You are viewing a plain text version of this content. The canonical link for it is here.
Posted to solr-user@lucene.apache.org by Lee Goddard <le...@gmail.com> on 2011/01/19 09:22:51 UTC
Solr with Unknown Lucene Index?
I have to use some Lucene indexes, and Solr looks like the perfect
solution.
However, all I know about the Lucene indexes are what Luke tells me, and
simply setting the schema to represent all fields as text does not seem
to be working -- though as this is my first Solr, I am not sure if that
is due to some other issue.
Is there some way to ascertain how the Solr schema should describe the
Lucene fields?
Many thanks in anticipation
Lee
Re: Solr with Unknown Lucene Index?
Posted by Chris Hostetter <ho...@fucit.org>.
: Having found some code that searches a Lucene index, the only analyzers
: referenced are Lucene.Net.Analysis.Standard.StandardAnalyzer.
:
: How can I map this is Solr? The example schema doesn't seem to mention this,
: and specifying 'text' or 'string' for every field doesn't seem to help.
1) that analyzer seems to be a Lucene.Net analyzer, so the java equivilent
would be org.apache.lucene.analsys.standard.StandardAnalyzer
2) the example schema.xml demonstrates how to use an existing Analyzer
implementation...
<!-- One can also specify an existing Analyzer class that has a
default constructor via the class attribute on the analyzer element
<fieldType name="text_greek" class="solr.TextField">
<analyzer class="org.apache.lucene.analysis.el.GreekAnalyzer"/>
</fieldType>
-->
3) i'm getting the sense from your comments that you aren't very familiar
with lucene/solr in general.
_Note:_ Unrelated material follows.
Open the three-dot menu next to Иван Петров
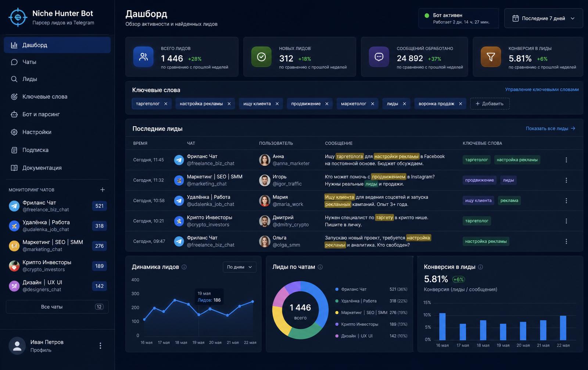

An important thing to understand is that
just because the code that created the index only ever uses
"StandardAnalyzer" doens't mean it will make sense to use that analyzer on
every field when attempting to search that field from solr -- some fields
may have been indexed w/o using any analysis, some may be numeric fields
with special encoding, some may be compressed, etc...
trying to reverse engineer what the schema should look like to open any
arbitrary index requires a lot of understanding about how that index was
built -- it's easy to just "dump the terms" found in an index w/o knowing
anything about where those terms came fom (that's what Luke does) but that
doens't help your recognize things like "this list of X words were treated
as stop words, and don't appera in the index, so my query analyzer needs
to be configured with those same X words"
In short: you can eaisly make solr *read* the index (just like luke) but
that won't neccessarily help you *use* the index in a meaninigful way.
-Hoss
Re: Solr with Unknown Lucene Index?
Posted by Lee Goddard <le...@gmail.com>.
Having found some code that searches a Lucene index, the only analyzers
referenced are Lucene.Net.Analysis.Standard.StandardAnalyzer.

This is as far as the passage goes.